* _Task statement_: Copy out the following data verbatim, every line of it.

* _Provided material_:
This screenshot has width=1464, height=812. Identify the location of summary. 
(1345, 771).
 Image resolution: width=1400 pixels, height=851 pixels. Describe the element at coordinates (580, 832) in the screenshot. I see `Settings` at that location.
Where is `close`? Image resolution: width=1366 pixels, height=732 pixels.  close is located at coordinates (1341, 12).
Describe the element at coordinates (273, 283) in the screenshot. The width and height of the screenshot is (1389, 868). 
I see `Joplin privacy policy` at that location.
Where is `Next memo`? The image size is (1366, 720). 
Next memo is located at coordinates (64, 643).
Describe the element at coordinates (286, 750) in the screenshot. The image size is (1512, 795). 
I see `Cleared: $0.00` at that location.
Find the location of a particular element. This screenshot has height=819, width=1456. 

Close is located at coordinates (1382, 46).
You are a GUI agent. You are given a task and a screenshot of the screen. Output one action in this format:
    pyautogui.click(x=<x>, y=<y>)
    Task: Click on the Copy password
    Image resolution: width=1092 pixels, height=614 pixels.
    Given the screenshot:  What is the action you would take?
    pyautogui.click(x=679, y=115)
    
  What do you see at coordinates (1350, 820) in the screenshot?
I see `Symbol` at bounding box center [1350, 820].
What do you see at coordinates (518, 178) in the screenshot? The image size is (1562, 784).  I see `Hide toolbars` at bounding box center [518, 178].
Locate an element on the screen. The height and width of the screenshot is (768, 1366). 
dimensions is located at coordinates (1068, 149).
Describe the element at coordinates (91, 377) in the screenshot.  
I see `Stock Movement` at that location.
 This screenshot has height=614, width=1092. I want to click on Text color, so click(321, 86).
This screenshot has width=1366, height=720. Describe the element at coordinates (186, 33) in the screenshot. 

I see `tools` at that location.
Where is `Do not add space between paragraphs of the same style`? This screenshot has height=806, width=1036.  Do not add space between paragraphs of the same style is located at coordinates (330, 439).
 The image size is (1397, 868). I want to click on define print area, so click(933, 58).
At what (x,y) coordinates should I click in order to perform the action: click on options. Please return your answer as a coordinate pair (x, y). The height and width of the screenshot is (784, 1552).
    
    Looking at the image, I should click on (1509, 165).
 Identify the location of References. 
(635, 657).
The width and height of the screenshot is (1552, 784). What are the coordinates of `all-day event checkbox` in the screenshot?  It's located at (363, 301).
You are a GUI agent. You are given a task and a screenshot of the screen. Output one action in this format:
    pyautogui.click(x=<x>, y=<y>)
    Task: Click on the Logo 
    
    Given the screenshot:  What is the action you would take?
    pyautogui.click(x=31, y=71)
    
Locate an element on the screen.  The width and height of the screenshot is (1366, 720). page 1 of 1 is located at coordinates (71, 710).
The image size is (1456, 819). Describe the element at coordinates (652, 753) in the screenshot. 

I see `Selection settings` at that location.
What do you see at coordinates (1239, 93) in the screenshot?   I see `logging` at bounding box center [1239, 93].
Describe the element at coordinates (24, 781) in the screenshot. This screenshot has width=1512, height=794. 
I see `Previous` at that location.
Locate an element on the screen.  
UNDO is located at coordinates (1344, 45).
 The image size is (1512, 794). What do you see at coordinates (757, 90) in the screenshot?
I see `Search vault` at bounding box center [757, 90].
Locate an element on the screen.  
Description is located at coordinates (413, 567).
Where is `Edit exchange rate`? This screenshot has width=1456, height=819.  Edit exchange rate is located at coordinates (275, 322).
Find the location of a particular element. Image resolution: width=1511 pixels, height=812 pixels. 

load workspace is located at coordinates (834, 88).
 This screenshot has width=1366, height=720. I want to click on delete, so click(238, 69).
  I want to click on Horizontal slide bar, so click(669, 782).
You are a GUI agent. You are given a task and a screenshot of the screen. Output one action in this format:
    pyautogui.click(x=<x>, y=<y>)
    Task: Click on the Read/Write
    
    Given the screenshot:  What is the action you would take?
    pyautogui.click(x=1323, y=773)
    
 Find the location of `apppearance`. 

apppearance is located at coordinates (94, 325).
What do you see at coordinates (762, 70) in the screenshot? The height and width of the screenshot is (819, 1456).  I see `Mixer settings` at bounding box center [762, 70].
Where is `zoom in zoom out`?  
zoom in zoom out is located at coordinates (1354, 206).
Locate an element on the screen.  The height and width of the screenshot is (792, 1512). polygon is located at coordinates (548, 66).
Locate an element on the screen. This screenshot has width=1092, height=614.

* _Expected answer_:
This screenshot has width=1464, height=812. Identify the location of summary. 
(1345, 771).
 Image resolution: width=1400 pixels, height=851 pixels. Describe the element at coordinates (580, 832) in the screenshot. I see `Settings` at that location.
Where is `close`? Image resolution: width=1366 pixels, height=732 pixels.  close is located at coordinates (1341, 12).
Describe the element at coordinates (273, 283) in the screenshot. The width and height of the screenshot is (1389, 868). 
I see `Joplin privacy policy` at that location.
Where is `Next memo`? The image size is (1366, 720). 
Next memo is located at coordinates (64, 643).
Describe the element at coordinates (286, 750) in the screenshot. The image size is (1512, 795). 
I see `Cleared: $0.00` at that location.
Find the location of a particular element. This screenshot has height=819, width=1456. 

Close is located at coordinates (1382, 46).
You are a GUI agent. You are given a task and a screenshot of the screen. Output one action in this format:
    pyautogui.click(x=<x>, y=<y>)
    Task: Click on the Copy password
    Image resolution: width=1092 pixels, height=614 pixels.
    Given the screenshot:  What is the action you would take?
    pyautogui.click(x=679, y=115)
    
  What do you see at coordinates (1350, 820) in the screenshot?
I see `Symbol` at bounding box center [1350, 820].
What do you see at coordinates (518, 178) in the screenshot? The image size is (1562, 784).  I see `Hide toolbars` at bounding box center [518, 178].
Locate an element on the screen. The height and width of the screenshot is (768, 1366). 
dimensions is located at coordinates (1068, 149).
Describe the element at coordinates (91, 377) in the screenshot.  
I see `Stock Movement` at that location.
 This screenshot has height=614, width=1092. I want to click on Text color, so click(321, 86).
This screenshot has width=1366, height=720. Describe the element at coordinates (186, 33) in the screenshot. 

I see `tools` at that location.
Where is `Do not add space between paragraphs of the same style`? This screenshot has height=806, width=1036.  Do not add space between paragraphs of the same style is located at coordinates (330, 439).
 The image size is (1397, 868). I want to click on define print area, so click(933, 58).
At what (x,y) coordinates should I click in order to perform the action: click on options. Please return your answer as a coordinate pair (x, y). The height and width of the screenshot is (784, 1552).
    
    Looking at the image, I should click on (1509, 165).
 Identify the location of References. 
(635, 657).
The width and height of the screenshot is (1552, 784). What are the coordinates of `all-day event checkbox` in the screenshot?  It's located at (363, 301).
You are a GUI agent. You are given a task and a screenshot of the screen. Output one action in this format:
    pyautogui.click(x=<x>, y=<y>)
    Task: Click on the Logo 
    
    Given the screenshot:  What is the action you would take?
    pyautogui.click(x=31, y=71)
    
Locate an element on the screen.  The width and height of the screenshot is (1366, 720). page 1 of 1 is located at coordinates (71, 710).
The image size is (1456, 819). Describe the element at coordinates (652, 753) in the screenshot. 

I see `Selection settings` at that location.
What do you see at coordinates (1239, 93) in the screenshot?   I see `logging` at bounding box center [1239, 93].
Describe the element at coordinates (24, 781) in the screenshot. This screenshot has width=1512, height=794. 
I see `Previous` at that location.
Locate an element on the screen.  
UNDO is located at coordinates (1344, 45).
 The image size is (1512, 794). What do you see at coordinates (757, 90) in the screenshot?
I see `Search vault` at bounding box center [757, 90].
Locate an element on the screen.  
Description is located at coordinates (413, 567).
Where is `Edit exchange rate`? This screenshot has width=1456, height=819.  Edit exchange rate is located at coordinates (275, 322).
Find the location of a particular element. Image resolution: width=1511 pixels, height=812 pixels. 

load workspace is located at coordinates (834, 88).
 This screenshot has width=1366, height=720. I want to click on delete, so click(238, 69).
  I want to click on Horizontal slide bar, so click(669, 782).
You are a GUI agent. You are given a task and a screenshot of the screen. Output one action in this format:
    pyautogui.click(x=<x>, y=<y>)
    Task: Click on the Read/Write
    
    Given the screenshot:  What is the action you would take?
    pyautogui.click(x=1323, y=773)
    
 Find the location of `apppearance`. 

apppearance is located at coordinates (94, 325).
What do you see at coordinates (762, 70) in the screenshot? The height and width of the screenshot is (819, 1456).  I see `Mixer settings` at bounding box center [762, 70].
Where is `zoom in zoom out`?  
zoom in zoom out is located at coordinates (1354, 206).
Locate an element on the screen.  The height and width of the screenshot is (792, 1512). polygon is located at coordinates (548, 66).
Locate an element on the screen. This screenshot has width=1092, height=614.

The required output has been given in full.